294. That’s the number of mass shootings, or “incidents where four or more people are killed or injured by gunfire,” that have happened this year, according to Christopher Ingraham of The Washington Post. 294 mass shootings, out of 274 days, as of October 1. When the number of shootings exceeds the number of days that have past, it is absolutely clear that there is a problem—not just with gun regulations and safety, but with the society that induces and perpetuates such violence through its lack of reasearch and education on the topic.
I don’t want to be mistaken in my efforts—I am not arguing against The Second Amendment, because that is not the point of this column—rather, I am attempting to raise awareness for the underlying social and political causes of gun violence and how we can potentially stem it from continuing at such a heinous rate. Regardless of how you feel about gun regulations, The Second Amendment and the National Rifle Association, it’s evident that something must be done to help decrease the amount of shootings this country sees on a day to day basis.

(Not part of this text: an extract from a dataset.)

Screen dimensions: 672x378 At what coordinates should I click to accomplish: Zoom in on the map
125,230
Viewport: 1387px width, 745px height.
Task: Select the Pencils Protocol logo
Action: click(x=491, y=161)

“We’ve gone no more than eight days without one of these incidents this year,” writes Ingraham, “On six days in September, there were three mass shootings or more. If the initial casualty figures in Oregon hold up, that would bring the total deaths by mass shooting this year to 380 so far, with well over 1,000 injured. And of course, there’s the broader universe of nearly 10,000 people killed and 20,000 wounded in nearly 40,000 gun violence incidents so far this year. These numbers only tell the smallest part of the story. And these very numbers will need to be updated again tomorrow. And the day after. And the day after that.”
The issue here is that while everyone is perpetually arguing over gun rights and regulation, there is something sinister creeping out of the shadows—something we cannot ignore if we want to help prevent gun violence in the first place. That something is the lack of real research.
“Is there a causal relationship between gun ownership and gun violence?” asks Forbes contributor Janet D. Stemwedel. “We might know the answers to these questions, or at least have a body of empirical evidence getting us closer to the answers, if government scientists were allowed to study them.”
“In June, the Appropriations Committee of the U.S. House of Representatives rejected an amendment that would have repealed a ban on scientists at the Centers for Disease Control and Prevention (CDC) conducting research to study the relationship between gun ownership and gun violence,” Stemwedel continued, “Supporters of the ban, including current House Speaker John Boehner (R-Ohio) argue that the CDC shouldn’t study these questions because ‘a gun is not a disease.’”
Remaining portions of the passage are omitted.